Android fragmentation now appears so bad that the BBC has had to write its own helper application, just to ensure people can continue watching its TV shows.
Adobe deprecated Flash for Android in August, leaving many video operators searching for an alternative distribution technology.
In a lengthy blog post that exposes how content owners are struggling to accommodate the many flavours of Android currently circulated, a reluctant-sounding product manager Chris Yanda explains how the BBC has written a new application, BBC Media Player, based on the Adobe Air framework, that must be downloaded by users and then invoked automatically when they want to watch BBC content on Android.
The BBC has been a firm Adobe client since it signed a 2007 strategic partnership to move its web video from reliance on RealPlayer and Windows Media Player, to embeddable Flash video. This led to a web version of the iPlayer catch-up service, which had previously required episodes be downloaded, and, in turn, the popularisation of UK VOD culture.
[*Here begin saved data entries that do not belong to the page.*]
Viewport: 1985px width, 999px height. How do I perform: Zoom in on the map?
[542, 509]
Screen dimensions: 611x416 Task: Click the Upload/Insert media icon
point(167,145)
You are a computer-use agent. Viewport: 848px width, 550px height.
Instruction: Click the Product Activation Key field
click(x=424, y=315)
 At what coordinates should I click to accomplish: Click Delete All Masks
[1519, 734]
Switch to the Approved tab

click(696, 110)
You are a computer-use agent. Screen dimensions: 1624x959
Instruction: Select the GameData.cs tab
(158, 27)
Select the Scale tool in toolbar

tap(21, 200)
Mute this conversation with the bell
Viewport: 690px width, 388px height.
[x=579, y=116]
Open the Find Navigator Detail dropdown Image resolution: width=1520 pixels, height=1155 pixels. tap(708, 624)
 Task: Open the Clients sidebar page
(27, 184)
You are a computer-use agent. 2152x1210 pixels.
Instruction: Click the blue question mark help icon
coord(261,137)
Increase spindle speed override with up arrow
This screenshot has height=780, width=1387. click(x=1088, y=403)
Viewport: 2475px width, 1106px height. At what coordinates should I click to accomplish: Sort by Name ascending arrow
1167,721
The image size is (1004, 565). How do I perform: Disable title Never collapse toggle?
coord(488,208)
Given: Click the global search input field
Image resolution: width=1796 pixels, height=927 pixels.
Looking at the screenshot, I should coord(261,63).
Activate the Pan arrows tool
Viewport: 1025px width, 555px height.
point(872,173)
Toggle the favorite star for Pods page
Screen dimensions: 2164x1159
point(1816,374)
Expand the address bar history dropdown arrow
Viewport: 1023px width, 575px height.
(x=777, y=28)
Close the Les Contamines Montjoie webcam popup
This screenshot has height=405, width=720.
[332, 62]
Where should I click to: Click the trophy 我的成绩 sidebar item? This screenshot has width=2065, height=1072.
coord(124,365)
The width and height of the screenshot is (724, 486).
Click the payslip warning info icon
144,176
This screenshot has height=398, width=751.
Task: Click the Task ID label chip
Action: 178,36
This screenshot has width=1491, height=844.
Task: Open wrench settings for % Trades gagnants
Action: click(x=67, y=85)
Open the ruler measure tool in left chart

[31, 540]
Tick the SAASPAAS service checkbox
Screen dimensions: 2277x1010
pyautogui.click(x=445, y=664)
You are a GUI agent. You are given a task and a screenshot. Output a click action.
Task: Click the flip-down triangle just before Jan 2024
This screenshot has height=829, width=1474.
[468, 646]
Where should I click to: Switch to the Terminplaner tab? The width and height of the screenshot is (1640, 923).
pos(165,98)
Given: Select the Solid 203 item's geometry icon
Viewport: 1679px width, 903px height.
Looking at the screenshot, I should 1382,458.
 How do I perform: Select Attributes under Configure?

With this Android move, the BBC is keeping its Adobe dependence in place but is arguably going back to the bad old days when it required video helper apps on the desktop.
@robertandrews “Adobe screwed us, so we’re going with Adobe”
— Bobbie Johnson (@bobbiejohnson) September 19, 2012
The BBC Media Player application, which must first be downloaded by those who wish to watch BBC video, appears to make the best of a bad situation. BBC’s Yanda writes:
“We are making this change with our eyes open. No technology is perfect. We’ve seen some of the challenges that other Adobe Air based apps have had in the marketplace and so we have worked hard, both internally and with our technology partners to build the best application we can.
“In the end, Flash was still the best choice of media format for us to use. And the only practical technology for us to play this format back on Android is Adobe Air.”